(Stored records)
**********

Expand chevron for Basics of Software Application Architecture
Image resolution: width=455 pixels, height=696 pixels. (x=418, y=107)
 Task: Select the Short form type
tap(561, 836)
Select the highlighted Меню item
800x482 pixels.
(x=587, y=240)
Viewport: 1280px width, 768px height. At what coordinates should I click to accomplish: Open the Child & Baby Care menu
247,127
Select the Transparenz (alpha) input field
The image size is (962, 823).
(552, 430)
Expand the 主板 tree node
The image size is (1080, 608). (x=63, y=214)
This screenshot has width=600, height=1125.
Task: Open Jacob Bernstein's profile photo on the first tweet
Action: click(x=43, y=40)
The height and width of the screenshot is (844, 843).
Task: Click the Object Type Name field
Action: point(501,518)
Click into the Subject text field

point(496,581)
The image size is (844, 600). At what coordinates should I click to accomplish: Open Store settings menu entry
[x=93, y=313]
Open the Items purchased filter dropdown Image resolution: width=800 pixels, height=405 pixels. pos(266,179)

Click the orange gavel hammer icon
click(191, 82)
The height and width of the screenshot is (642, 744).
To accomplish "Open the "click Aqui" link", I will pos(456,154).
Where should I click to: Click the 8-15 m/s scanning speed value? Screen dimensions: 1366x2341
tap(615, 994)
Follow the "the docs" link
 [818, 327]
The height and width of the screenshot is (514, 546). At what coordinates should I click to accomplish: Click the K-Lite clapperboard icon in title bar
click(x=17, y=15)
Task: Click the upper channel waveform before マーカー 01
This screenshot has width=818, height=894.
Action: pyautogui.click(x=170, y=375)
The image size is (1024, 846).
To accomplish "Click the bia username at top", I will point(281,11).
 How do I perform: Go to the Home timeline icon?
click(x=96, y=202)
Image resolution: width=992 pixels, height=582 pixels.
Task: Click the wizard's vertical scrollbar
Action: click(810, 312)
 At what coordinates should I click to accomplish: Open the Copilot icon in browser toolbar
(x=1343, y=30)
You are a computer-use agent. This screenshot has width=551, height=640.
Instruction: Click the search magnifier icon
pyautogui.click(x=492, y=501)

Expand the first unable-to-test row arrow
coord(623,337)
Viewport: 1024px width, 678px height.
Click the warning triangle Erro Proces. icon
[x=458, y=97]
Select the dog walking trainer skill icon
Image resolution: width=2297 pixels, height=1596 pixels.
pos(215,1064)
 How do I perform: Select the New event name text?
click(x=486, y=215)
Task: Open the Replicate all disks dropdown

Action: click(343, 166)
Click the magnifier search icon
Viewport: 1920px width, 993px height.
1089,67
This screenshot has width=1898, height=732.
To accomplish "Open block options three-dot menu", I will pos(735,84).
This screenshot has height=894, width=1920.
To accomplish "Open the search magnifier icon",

**********

### Directions for this task
When a line above contains the string "will", copy that line.

### Reply
To accomplish "Open the "click Aqui" link", I will pos(456,154).
To accomplish "Click the bia username at top", I will point(281,11).
To accomplish "Open block options three-dot menu", I will pos(735,84).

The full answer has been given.